Yeah, I totally understand the desire. And even hosting this on a cloud, you benefit from SMTP TLS sometimes, presuming no active MITM and the cloud service not actively abusing its privileges on your VM or storage. Which is probably not happening widely. At least as opposed to the protocol level logging that SES or similar services do for sure.

I recently opened some new accounts at AWS and other large one for a new company... first thing to do is setup mail of course. Both denied my request to allow SMTP. AWS ominously rejected me with some vague "maybe one or more of these reasons" including prior ToS violations or payment issues with "linked" accounts.

Frankly it's scary, and so far they are stonewalling me on any details as to what I "may" have done. AWS is one place I sure don't want to have a bad reputation with.

[brazzledazzle]

Fraud detection is such a frustrating double edged sword. They can’t share what was detected or why because the bad guys will start taking it into account. That leaves us with manual human review as the only means to address false positives. But that doesn’t scale so it’s either backlogged, low quality or nonexistent.

[m4rtink]

Rather seems likely laziness hiding behind the guise of "security". Such a bad user experience is inexcusable.

[fragmede]

It’s not a “guise” and not out of laziness.

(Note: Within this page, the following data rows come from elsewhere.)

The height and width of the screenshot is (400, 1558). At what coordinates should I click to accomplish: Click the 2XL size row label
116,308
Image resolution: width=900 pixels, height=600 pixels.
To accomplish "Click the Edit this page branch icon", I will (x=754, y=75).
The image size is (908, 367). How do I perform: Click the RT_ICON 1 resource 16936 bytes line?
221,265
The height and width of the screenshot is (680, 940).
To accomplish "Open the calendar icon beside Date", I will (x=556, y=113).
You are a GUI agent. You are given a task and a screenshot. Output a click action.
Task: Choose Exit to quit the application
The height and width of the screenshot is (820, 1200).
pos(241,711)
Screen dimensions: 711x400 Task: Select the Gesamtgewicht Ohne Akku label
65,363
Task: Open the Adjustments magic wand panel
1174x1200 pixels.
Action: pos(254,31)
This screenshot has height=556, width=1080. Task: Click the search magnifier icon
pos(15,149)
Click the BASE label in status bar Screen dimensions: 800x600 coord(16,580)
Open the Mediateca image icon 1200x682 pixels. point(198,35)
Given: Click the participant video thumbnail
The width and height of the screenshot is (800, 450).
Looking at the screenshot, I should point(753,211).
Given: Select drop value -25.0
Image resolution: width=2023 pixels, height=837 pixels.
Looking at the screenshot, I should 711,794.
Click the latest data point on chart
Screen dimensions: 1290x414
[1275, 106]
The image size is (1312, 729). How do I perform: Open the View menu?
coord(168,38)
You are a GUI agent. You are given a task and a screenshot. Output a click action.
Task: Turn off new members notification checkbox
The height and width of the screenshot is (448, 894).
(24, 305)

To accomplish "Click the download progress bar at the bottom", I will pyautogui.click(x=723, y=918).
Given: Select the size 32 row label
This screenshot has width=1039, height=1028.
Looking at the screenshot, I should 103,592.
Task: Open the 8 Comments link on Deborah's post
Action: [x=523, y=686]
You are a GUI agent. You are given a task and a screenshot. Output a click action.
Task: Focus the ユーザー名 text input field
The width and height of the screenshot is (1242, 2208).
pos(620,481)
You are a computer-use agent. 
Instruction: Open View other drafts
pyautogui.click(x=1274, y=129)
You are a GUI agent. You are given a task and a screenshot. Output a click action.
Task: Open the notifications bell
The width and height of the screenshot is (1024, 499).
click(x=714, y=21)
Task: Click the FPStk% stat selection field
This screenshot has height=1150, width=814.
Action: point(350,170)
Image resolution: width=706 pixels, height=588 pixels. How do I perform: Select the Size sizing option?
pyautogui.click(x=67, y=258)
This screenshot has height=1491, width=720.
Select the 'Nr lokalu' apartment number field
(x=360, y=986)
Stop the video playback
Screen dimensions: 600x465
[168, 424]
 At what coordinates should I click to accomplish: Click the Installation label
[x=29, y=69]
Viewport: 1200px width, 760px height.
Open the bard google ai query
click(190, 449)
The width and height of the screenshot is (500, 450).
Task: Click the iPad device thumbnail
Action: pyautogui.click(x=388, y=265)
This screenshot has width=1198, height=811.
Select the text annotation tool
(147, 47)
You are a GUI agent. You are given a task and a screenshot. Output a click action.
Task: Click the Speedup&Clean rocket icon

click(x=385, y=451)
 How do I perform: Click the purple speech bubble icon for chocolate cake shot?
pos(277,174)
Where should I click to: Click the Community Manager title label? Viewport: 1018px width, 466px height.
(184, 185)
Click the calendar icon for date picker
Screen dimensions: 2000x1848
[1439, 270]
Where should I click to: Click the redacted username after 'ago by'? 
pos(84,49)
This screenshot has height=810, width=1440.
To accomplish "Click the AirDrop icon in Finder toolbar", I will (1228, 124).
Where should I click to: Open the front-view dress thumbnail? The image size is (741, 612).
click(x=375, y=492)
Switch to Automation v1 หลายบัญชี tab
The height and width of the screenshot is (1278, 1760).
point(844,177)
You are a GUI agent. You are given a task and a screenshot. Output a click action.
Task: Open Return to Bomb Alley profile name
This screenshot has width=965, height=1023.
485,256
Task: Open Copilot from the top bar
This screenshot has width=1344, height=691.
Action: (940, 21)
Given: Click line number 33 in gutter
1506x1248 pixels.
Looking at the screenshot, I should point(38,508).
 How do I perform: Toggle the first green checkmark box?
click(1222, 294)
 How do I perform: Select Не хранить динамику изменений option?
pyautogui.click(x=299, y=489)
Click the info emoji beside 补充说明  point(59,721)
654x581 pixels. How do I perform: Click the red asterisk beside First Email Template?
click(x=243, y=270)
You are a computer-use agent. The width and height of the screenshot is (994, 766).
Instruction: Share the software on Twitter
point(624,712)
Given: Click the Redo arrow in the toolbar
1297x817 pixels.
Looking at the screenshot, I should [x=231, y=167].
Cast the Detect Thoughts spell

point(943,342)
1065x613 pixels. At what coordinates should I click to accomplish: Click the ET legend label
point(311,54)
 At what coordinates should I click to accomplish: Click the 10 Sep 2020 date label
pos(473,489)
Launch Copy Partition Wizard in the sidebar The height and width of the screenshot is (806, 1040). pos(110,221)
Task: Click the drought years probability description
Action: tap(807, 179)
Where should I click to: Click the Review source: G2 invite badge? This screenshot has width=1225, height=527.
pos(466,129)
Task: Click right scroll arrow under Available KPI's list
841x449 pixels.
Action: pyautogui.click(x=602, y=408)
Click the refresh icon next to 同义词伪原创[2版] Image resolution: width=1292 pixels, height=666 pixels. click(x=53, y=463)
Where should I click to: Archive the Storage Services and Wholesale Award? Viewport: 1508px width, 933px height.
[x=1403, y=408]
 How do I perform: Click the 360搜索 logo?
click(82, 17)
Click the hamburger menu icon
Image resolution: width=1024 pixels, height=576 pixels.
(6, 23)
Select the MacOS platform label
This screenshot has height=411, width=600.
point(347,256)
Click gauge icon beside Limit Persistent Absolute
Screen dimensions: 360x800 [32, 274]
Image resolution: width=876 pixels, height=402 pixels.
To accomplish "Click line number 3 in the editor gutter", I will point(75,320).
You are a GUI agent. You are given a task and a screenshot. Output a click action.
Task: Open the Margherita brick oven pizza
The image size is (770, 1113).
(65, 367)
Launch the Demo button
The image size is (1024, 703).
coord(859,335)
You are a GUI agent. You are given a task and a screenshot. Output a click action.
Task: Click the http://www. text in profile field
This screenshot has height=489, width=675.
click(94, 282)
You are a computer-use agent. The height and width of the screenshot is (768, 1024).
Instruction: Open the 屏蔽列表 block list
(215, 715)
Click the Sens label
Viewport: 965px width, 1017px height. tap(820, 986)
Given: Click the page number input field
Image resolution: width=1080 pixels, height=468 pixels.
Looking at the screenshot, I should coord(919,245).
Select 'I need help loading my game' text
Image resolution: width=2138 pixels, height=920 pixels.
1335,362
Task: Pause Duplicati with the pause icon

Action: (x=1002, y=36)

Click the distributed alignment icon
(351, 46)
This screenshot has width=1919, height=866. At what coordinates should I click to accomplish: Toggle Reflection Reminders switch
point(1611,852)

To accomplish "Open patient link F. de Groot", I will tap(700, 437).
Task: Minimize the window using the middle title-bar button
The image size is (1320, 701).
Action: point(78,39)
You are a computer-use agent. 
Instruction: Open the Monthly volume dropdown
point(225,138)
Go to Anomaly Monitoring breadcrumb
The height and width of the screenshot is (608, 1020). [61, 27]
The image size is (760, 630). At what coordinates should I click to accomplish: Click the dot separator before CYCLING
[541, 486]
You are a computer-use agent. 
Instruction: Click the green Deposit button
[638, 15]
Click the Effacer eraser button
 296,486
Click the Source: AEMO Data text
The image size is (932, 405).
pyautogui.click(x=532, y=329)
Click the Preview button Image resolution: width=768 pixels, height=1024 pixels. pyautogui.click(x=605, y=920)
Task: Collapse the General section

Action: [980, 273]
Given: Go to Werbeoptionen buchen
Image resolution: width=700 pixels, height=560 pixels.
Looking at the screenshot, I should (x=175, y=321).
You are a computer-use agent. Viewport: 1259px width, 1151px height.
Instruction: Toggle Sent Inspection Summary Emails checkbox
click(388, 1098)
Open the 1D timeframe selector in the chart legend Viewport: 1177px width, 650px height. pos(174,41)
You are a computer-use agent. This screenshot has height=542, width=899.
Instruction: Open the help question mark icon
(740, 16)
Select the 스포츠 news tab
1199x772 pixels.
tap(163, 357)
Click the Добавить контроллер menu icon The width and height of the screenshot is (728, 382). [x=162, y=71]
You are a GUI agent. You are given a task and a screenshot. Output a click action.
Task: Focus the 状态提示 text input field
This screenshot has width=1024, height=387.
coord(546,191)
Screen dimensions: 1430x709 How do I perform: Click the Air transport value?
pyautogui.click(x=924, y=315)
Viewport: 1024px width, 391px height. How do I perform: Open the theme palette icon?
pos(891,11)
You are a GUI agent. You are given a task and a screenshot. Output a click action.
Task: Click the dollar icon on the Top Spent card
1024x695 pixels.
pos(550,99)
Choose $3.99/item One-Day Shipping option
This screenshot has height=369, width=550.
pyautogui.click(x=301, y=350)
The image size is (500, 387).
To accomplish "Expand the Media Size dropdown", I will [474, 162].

It’s impossible to guarantee that the reason can’t get back to bad actors if you give that information out to anybody, so that information isn’t given out. If you can figure out a way, you’d have a bigger license to print money than Google and Amazon, combined. The problem is, rfc-3514 aside, there’s no evil “bit” and no way to tell if the person making a request is good or bad, or if they’re even the person who’s account they’re using. Don’t forget the possibility of an “inside job” either.

Sorry for the bad developer experience, but fighting all the various kinds of fraud is harder than it looks. Thankfully ML's made strides in this area.

[Canada]

I think the issue is that not very many customers want to maintain their own mail server anyway, so it's just easier to turn down these requests unless the customer asking spends enough money that you don't want to offend them.